Target position records:
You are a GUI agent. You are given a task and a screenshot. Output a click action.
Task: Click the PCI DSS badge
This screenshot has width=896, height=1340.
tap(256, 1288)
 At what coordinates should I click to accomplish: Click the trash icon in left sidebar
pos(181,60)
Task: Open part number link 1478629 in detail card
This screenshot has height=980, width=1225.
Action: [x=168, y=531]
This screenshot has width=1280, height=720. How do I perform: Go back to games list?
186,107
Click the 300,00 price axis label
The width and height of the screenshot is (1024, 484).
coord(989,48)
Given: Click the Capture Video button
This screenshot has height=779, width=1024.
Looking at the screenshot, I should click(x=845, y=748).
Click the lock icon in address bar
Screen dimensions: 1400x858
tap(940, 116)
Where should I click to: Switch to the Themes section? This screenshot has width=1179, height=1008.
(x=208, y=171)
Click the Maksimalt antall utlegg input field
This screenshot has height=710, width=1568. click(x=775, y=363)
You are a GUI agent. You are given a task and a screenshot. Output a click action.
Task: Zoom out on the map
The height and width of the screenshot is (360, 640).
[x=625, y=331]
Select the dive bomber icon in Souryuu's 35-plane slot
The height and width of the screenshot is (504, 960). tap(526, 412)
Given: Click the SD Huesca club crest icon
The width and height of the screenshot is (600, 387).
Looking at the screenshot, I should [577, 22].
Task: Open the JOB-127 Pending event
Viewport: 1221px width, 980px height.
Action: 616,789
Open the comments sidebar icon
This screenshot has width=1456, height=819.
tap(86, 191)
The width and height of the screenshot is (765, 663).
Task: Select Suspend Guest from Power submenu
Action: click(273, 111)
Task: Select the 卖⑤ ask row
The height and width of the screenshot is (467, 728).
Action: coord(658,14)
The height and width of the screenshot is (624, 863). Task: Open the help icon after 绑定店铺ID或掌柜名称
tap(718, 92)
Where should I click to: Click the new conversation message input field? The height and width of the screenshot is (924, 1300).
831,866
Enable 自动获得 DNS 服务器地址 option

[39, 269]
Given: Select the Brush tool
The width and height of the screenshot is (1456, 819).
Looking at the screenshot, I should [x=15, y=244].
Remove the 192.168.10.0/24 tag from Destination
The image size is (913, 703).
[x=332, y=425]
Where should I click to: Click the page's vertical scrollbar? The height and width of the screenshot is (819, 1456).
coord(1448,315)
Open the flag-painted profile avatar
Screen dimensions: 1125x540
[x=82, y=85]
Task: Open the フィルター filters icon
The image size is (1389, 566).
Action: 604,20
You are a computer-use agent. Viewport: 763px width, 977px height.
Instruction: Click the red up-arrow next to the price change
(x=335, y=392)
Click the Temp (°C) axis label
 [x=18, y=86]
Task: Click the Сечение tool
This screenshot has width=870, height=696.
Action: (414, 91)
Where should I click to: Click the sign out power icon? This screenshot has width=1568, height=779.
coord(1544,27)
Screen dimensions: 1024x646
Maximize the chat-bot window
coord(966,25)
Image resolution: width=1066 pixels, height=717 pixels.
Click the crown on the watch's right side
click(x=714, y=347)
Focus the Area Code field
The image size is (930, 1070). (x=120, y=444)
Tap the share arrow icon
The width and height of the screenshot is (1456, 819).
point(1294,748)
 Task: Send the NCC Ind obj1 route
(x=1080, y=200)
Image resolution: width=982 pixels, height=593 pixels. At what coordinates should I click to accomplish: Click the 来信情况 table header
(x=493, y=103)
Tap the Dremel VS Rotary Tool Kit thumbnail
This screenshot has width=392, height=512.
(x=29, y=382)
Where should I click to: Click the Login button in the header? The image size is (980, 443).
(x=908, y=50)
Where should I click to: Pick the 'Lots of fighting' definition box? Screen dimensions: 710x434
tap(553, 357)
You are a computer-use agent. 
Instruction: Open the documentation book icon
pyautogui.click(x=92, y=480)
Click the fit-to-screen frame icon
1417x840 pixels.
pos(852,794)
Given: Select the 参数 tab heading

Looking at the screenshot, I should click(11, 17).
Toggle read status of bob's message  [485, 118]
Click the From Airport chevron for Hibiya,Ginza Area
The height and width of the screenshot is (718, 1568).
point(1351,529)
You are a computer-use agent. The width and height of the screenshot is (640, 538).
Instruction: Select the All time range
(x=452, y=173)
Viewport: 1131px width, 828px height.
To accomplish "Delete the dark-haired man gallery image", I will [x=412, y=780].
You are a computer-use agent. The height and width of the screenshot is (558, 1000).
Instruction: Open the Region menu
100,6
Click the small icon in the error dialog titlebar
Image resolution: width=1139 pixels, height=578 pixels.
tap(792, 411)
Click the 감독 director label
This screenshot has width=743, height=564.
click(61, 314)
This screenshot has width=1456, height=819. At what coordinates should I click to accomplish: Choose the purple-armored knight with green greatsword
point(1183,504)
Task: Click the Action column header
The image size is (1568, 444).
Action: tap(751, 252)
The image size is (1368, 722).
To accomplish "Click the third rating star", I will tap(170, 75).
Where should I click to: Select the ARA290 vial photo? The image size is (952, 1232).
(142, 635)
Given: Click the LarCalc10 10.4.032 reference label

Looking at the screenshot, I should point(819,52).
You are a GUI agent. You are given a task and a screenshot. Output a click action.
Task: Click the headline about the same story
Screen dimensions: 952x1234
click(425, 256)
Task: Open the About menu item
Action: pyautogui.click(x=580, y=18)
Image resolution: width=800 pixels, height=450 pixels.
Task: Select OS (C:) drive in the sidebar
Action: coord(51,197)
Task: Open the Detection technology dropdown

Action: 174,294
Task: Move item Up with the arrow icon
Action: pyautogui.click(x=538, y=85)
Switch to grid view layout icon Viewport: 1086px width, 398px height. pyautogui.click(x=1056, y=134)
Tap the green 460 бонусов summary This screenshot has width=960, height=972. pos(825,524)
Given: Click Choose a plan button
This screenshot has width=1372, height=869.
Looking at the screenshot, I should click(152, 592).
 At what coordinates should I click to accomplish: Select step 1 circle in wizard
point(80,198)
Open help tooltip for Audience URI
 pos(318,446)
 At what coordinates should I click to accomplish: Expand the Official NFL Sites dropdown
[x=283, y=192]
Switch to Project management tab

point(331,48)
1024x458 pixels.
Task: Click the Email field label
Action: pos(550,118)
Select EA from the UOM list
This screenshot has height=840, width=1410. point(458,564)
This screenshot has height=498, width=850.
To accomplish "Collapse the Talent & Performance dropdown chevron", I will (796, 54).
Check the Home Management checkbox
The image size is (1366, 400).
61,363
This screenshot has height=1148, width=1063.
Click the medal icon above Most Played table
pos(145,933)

# PROBLEM TO WORK ON
Pick out each line of the entries above that contains the string "button". Matching is case-sensitive.

# REPLY TO THE TASK
Given: Click the Capture Video button
Where should I click to: Click the Login button in the header? The image size is (980, 443).
Given: Click Choose a plan button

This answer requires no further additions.